This year, Hazel McCambridge, Maria Farooqi and Jenna Woodford represented BTO on the judging panel, while Paul French, Sarah Harris and Stephen Menzie represented British Birds.
An initial vote from each of the judges determined the shortlist. The final vote took place in mid December, with the usual lively discussion and debate between the judges before they cast their votes to determine the winning title.
- The following is a list of all books that received at least one vote from the judges in the final round of voting, ordered by the total number of points received.
Winner: Low Carbon Birding
Editor: Javier Caletrío
There is no doubt that Low Carbon Birding will have a substantial impact on the world of ornithology. The positive stories and practical inspiration for how individual birders can reduce their carbon footprint while engaging in their hobby make this a readable and meaningful title, and the panel felt that this was one of the most important books about birding published in the last 12 months. Accordingly, the title was awarded points from all six of the judges.
"A wonderfully diverse collection of first-hand views and experiences of low-carbon birding that encourages all of us to rethink how we value and engage with the world around us."
—Professor Juliet Vickery, CEO British Trust for Ornithology
Reviewed in British Birds by Stephen Menzie (British Birds 115: 745).
Pelagic Publishing, 2022
2nd: Vagrancy in Birds
Authors: Alexander Lees and James Gilroy
This book about vagrancy - a potentially dense and academic subject - offers something for all birders and ornithologists, from birdwatchers and rarity seekers to conservationists studying habitat loss.

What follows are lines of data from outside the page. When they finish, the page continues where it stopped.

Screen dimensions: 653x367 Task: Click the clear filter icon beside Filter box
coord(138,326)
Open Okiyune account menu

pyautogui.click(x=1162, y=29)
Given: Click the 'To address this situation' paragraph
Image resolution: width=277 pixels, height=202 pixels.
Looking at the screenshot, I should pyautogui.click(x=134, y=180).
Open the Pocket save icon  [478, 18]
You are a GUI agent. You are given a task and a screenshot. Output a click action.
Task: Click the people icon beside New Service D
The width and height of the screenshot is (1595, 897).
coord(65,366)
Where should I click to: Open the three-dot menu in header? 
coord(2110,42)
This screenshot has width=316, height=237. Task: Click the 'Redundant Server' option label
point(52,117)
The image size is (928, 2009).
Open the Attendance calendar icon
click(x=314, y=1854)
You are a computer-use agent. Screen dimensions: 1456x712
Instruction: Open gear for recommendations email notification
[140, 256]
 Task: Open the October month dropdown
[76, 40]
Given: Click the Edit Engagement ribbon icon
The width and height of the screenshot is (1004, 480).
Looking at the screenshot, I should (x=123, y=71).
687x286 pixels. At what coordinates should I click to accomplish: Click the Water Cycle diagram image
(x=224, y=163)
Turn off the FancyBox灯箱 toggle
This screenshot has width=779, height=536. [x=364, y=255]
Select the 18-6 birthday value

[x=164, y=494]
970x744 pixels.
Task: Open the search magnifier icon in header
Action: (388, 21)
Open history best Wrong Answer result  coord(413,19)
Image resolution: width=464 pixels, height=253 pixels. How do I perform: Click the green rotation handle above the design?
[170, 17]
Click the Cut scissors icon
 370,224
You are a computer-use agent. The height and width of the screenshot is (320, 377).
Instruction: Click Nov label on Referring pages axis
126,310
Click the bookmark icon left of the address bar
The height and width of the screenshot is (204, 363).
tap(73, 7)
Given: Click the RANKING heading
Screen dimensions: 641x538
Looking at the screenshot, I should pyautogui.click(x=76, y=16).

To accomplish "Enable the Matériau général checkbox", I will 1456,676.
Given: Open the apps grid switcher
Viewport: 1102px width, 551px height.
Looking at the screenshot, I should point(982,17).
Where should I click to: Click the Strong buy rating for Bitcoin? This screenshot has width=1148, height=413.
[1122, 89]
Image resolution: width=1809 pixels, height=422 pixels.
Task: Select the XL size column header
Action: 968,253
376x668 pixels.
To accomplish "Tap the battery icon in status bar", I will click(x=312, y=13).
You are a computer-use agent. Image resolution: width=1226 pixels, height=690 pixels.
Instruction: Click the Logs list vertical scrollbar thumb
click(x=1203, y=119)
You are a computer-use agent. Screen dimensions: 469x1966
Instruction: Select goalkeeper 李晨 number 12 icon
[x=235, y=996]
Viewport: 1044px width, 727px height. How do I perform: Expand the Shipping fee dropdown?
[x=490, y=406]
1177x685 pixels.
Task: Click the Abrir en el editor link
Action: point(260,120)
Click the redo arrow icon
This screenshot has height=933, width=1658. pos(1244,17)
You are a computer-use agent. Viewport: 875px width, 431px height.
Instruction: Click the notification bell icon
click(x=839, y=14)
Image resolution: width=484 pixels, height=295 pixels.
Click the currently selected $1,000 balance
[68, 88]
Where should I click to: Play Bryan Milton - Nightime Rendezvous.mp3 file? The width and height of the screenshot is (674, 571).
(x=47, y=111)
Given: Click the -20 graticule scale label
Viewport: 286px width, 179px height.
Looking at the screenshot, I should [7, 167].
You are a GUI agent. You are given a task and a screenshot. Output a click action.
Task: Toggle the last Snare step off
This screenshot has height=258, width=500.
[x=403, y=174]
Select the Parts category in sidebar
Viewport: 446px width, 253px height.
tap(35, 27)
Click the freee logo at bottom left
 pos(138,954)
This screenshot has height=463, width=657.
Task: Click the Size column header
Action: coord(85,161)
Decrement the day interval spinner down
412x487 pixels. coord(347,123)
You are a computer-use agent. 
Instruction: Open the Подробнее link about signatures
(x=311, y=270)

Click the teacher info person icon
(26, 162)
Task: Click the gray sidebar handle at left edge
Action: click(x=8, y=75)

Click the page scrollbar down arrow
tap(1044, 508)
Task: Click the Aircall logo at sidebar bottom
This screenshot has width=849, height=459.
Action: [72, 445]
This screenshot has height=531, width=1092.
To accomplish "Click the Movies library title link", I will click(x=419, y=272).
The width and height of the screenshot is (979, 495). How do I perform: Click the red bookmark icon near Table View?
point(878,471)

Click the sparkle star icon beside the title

As a result of its wide appeal, the judges recognised this title as one of the most useful titles of 2022.
The judges were particularly impressed by the way Vagrancy in Birds presents theories and observations in an easily accessible way. They also felt that the title communicates the importance of vagrancy to a range of ornithological phenomena, from the formation of new migration routes to speciation. An impressive amount of research is included in the family-by-family section, covering extralimital species records, and theories and observations about vagrancy in the given family.
Also reviewed in British Birds by Stephen Menzie (British Birds 115: 745).
3rd: Gulls of Europe, North Africa, and the Middle East: An Identification Guide
Authors: Peter Adriaens, Mars Muusse, Philippe J. Dubois and Frédéric Jiguet
The very thought of a book on gulls is enough to send some folk running – so the judges were pleased to see that this guide offered a straightforward approach to gull identification.
Gulls of Europe, North Africa and the Middle East bucks the trend of gull identification guides in excluding birds from North America and East Asia; however, by focusing on just the species recorded in the wider Western Palearctic, the title brings a degree of manageability to what is potentially a very tricky subject.
The panel felt that Gulls of Europe, North Africa, and the Middle East would make a good first guide for those new to ‘gulling’, as well as providing an expert reference for those who have been dedicated birders for decades.
- Read BTO's review of Gulls of Europe, North Africa, and the Middle East: an identification guide by Fionnuala McCully
Also reviewed in British Birds by Brian Small (British Birds 115: 177-178).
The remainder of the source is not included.